### What you need to do:
Render every line of the items below as a Markdown table with two columns, No. and Line. Number each row and leave out blank lines.

### Task material:
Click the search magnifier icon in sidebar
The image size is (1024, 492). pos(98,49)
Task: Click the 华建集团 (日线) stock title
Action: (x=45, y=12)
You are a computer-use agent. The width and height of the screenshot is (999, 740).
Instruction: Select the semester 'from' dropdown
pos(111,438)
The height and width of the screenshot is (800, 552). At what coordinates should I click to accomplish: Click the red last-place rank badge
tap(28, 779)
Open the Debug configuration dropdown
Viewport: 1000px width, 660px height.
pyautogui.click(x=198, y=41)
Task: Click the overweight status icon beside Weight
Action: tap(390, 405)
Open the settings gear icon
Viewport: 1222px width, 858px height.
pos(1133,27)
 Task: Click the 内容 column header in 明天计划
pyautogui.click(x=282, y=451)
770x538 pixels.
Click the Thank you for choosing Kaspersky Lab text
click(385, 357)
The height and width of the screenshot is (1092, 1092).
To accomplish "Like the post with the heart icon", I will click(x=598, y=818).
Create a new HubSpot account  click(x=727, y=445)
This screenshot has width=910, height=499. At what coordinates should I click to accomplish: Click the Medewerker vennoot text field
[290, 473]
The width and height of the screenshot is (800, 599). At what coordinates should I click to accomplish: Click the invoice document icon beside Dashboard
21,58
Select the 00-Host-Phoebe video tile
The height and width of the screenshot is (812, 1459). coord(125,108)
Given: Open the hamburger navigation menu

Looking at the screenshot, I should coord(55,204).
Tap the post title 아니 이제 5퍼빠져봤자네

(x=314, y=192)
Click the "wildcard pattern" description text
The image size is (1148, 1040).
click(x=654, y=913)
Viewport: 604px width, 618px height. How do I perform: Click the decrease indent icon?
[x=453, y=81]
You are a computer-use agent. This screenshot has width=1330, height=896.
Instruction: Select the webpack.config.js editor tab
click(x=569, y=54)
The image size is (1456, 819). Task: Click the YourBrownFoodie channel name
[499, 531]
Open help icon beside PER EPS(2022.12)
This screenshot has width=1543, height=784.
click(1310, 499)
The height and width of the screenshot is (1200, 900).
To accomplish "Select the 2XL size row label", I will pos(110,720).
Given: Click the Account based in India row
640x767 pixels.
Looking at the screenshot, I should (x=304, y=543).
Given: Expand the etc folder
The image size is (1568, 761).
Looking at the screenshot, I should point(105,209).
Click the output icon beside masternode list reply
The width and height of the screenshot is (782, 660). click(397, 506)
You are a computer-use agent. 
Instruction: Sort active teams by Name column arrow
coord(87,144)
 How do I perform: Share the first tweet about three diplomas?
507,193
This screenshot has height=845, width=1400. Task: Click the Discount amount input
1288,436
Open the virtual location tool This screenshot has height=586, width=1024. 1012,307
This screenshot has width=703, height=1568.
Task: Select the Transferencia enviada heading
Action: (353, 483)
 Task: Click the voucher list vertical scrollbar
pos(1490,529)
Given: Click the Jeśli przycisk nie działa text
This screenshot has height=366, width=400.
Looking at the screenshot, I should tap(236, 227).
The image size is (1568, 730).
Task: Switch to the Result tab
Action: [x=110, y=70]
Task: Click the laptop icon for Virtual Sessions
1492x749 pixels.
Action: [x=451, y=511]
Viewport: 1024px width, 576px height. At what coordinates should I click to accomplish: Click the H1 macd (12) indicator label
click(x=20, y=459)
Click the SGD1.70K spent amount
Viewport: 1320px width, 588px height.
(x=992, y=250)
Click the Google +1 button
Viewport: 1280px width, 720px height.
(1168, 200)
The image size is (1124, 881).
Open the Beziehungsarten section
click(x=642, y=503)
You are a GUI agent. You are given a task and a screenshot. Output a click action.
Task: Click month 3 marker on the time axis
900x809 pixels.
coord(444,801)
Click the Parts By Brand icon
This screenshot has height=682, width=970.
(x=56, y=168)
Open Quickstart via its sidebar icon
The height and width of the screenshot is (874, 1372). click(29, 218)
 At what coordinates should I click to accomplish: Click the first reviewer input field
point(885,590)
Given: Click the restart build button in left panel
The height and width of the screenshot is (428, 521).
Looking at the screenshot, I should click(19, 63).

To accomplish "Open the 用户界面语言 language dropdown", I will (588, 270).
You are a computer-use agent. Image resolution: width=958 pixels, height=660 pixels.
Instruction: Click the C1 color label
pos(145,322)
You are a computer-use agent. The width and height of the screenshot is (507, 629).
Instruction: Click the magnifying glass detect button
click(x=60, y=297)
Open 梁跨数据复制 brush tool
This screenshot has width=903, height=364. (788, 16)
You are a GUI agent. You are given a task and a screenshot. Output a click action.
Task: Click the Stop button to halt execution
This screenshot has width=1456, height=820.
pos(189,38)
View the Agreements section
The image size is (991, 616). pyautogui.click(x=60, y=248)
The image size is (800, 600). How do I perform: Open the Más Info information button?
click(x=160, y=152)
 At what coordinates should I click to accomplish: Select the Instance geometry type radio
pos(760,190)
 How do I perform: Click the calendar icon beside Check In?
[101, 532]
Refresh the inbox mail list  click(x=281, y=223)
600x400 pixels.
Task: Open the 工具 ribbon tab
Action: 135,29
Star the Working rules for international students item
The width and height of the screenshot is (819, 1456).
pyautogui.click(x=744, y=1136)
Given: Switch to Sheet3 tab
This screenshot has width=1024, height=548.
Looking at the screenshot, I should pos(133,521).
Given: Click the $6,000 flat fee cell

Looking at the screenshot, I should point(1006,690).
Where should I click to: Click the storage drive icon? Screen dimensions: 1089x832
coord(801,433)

### Answer in full:
| No. | Line |
|---|---|
| 1 | Click the search magnifier icon in sidebar |
| 2 | The image size is (1024, 492). pos(98,49) |
| 3 | Task: Click the 华建集团 (日线) stock title |
| 4 | Action: (x=45, y=12) |
| 5 | You are a computer-use agent. The width and height of the screenshot is (999, 740). |
| 6 | Instruction: Select the semester 'from' dropdown |
| 7 | pos(111,438) |
| 8 | The height and width of the screenshot is (800, 552). At what coordinates should I click to accomplish: Click the red last-place rank badge |
| 9 | tap(28, 779) |
| 10 | Open the Debug configuration dropdown |
| 11 | Viewport: 1000px width, 660px height. |
| 12 | pyautogui.click(x=198, y=41) |
| 13 | Task: Click the overweight status icon beside Weight |
| 14 | Action: tap(390, 405) |
| 15 | Open the settings gear icon |
| 16 | Viewport: 1222px width, 858px height. |
| 17 | pos(1133,27) |
| 18 |  Task: Click the 内容 column header in 明天计划 |
| 19 | pyautogui.click(x=282, y=451) |
| 20 | 770x538 pixels. |
| 21 | Click the Thank you for choosing Kaspersky Lab text |
| 22 | click(385, 357) |
| 23 | The height and width of the screenshot is (1092, 1092). |
| 24 | To accomplish "Like the post with the heart icon", I will click(x=598, y=818). |
| 25 | Create a new HubSpot account  click(x=727, y=445) |
| 26 | This screenshot has width=910, height=499. At what coordinates should I click to accomplish: Click the Medewerker vennoot text field |
| 27 | [290, 473] |
| 28 | The width and height of the screenshot is (800, 599). At what coordinates should I click to accomplish: Click the invoice document icon beside Dashboard |
| 29 | 21,58 |
| 30 | Select the 00-Host-Phoebe video tile |
| 31 | The height and width of the screenshot is (812, 1459). coord(125,108) |
| 32 | Given: Open the hamburger navigation menu |
| 33 | Looking at the screenshot, I should coord(55,204). |
| 34 | Tap the post title 아니 이제 5퍼빠져봤자네 |
| 35 | (x=314, y=192) |
| 36 | Click the "wildcard pattern" description text |
| 37 | The image size is (1148, 1040). |
| 38 | click(x=654, y=913) |
| 39 | Viewport: 604px width, 618px height. How do I perform: Click the decrease indent icon? |
| 40 | [x=453, y=81] |
| 41 | You are a computer-use agent. This screenshot has width=1330, height=896. |
| 42 | Instruction: Select the webpack.config.js editor tab |
| 43 | click(x=569, y=54) |
| 44 | The image size is (1456, 819). Task: Click the YourBrownFoodie channel name |
| 45 | [499, 531] |
| 46 | Open help icon beside PER EPS(2022.12) |
| 47 | This screenshot has width=1543, height=784. |
| 48 | click(1310, 499) |
| 49 | The height and width of the screenshot is (1200, 900). |
| 50 | To accomplish "Select the 2XL size row label", I will pos(110,720). |
| 51 | Given: Click the Account based in India row |
| 52 | 640x767 pixels. |
| 53 | Looking at the screenshot, I should (x=304, y=543). |
| 54 | Given: Expand the etc folder |
| 55 | The image size is (1568, 761). |
| 56 | Looking at the screenshot, I should point(105,209). |
| 57 | Click the output icon beside masternode list reply |
| 58 | The width and height of the screenshot is (782, 660). click(397, 506) |
| 59 | You are a computer-use agent.  |
| 60 | Instruction: Sort active teams by Name column arrow |
| 61 | coord(87,144) |
| 62 |  How do I perform: Share the first tweet about three diplomas? |
| 63 | 507,193 |
| 64 | This screenshot has height=845, width=1400. Task: Click the Discount amount input |
| 65 | 1288,436 |
| 66 | Open the virtual location tool This screenshot has height=586, width=1024. 1012,307 |
| 67 | This screenshot has width=703, height=1568. |
| 68 | Task: Select the Transferencia enviada heading |
| 69 | Action: (353, 483) |
| 70 |  Task: Click the voucher list vertical scrollbar |
| 71 | pos(1490,529) |
| 72 | Given: Click the Jeśli przycisk nie działa text |
| 73 | This screenshot has height=366, width=400. |
| 74 | Looking at the screenshot, I should tap(236, 227). |
| 75 | The image size is (1568, 730). |
| 76 | Task: Switch to the Result tab |
| 77 | Action: [x=110, y=70] |
| 78 | Task: Click the laptop icon for Virtual Sessions |
| 79 | 1492x749 pixels. |
| 80 | Action: [x=451, y=511] |
| 81 | Viewport: 1024px width, 576px height. At what coordinates should I click to accomplish: Click the H1 macd (12) indicator label |
| 82 | click(x=20, y=459) |
| 83 | Click the SGD1.70K spent amount |
| 84 | Viewport: 1320px width, 588px height. |
| 85 | (x=992, y=250) |
| 86 | Click the Google +1 button |
| 87 | Viewport: 1280px width, 720px height. |
| 88 | (1168, 200) |
| 89 | The image size is (1124, 881). |
| 90 | Open the Beziehungsarten section |
| 91 | click(x=642, y=503) |
| 92 | You are a GUI agent. You are given a task and a screenshot. Output a click action. |
| 93 | Task: Click month 3 marker on the time axis |
| 94 | 900x809 pixels. |
| 95 | coord(444,801) |
| 96 | Click the Parts By Brand icon |
| 97 | This screenshot has height=682, width=970. |
| 98 | (x=56, y=168) |
| 99 | Open Quickstart via its sidebar icon |
| 100 | The height and width of the screenshot is (874, 1372). click(29, 218) |
| 101 |  At what coordinates should I click to accomplish: Click the first reviewer input field |
| 102 | point(885,590) |
| 103 | Given: Click the restart build button in left panel |
| 104 | The height and width of the screenshot is (428, 521). |
| 105 | Looking at the screenshot, I should click(19, 63). |
| 106 | To accomplish "Open the 用户界面语言 language dropdown", I will (588, 270). |
| 107 | You are a computer-use agent. Image resolution: width=958 pixels, height=660 pixels. |
| 108 | Instruction: Click the C1 color label |
| 109 | pos(145,322) |
| 110 | You are a computer-use agent. The width and height of the screenshot is (507, 629). |
| 111 | Instruction: Click the magnifying glass detect button |
| 112 | click(x=60, y=297) |
| 113 | Open 梁跨数据复制 brush tool |
| 114 | This screenshot has width=903, height=364. (788, 16) |
| 115 | You are a GUI agent. You are given a task and a screenshot. Output a click action. |
| 116 | Task: Click the Stop button to halt execution |
| 117 | This screenshot has width=1456, height=820. |
| 118 | pos(189,38) |
| 119 | View the Agreements section |
| 120 | The image size is (991, 616). pyautogui.click(x=60, y=248) |
| 121 | The image size is (800, 600). How do I perform: Open the Más Info information button? |
| 122 | click(x=160, y=152) |
| 123 |  At what coordinates should I click to accomplish: Select the Instance geometry type radio |
| 124 | pos(760,190) |
| 125 |  How do I perform: Click the calendar icon beside Check In? |
| 126 | [101, 532] |
| 127 | Refresh the inbox mail list  click(x=281, y=223) |
| 128 | 600x400 pixels. |
| 129 | Task: Open the 工具 ribbon tab |
| 130 | Action: 135,29 |
| 131 | Star the Working rules for international students item |
| 132 | The width and height of the screenshot is (819, 1456). |
| 133 | pyautogui.click(x=744, y=1136) |
| 134 | Given: Switch to Sheet3 tab |
| 135 | This screenshot has width=1024, height=548. |
| 136 | Looking at the screenshot, I should pos(133,521). |
| 137 | Given: Click the $6,000 flat fee cell |
| 138 | Looking at the screenshot, I should point(1006,690). |
| 139 | Where should I click to: Click the storage drive icon? Screen dimensions: 1089x832 |
| 140 | coord(801,433) |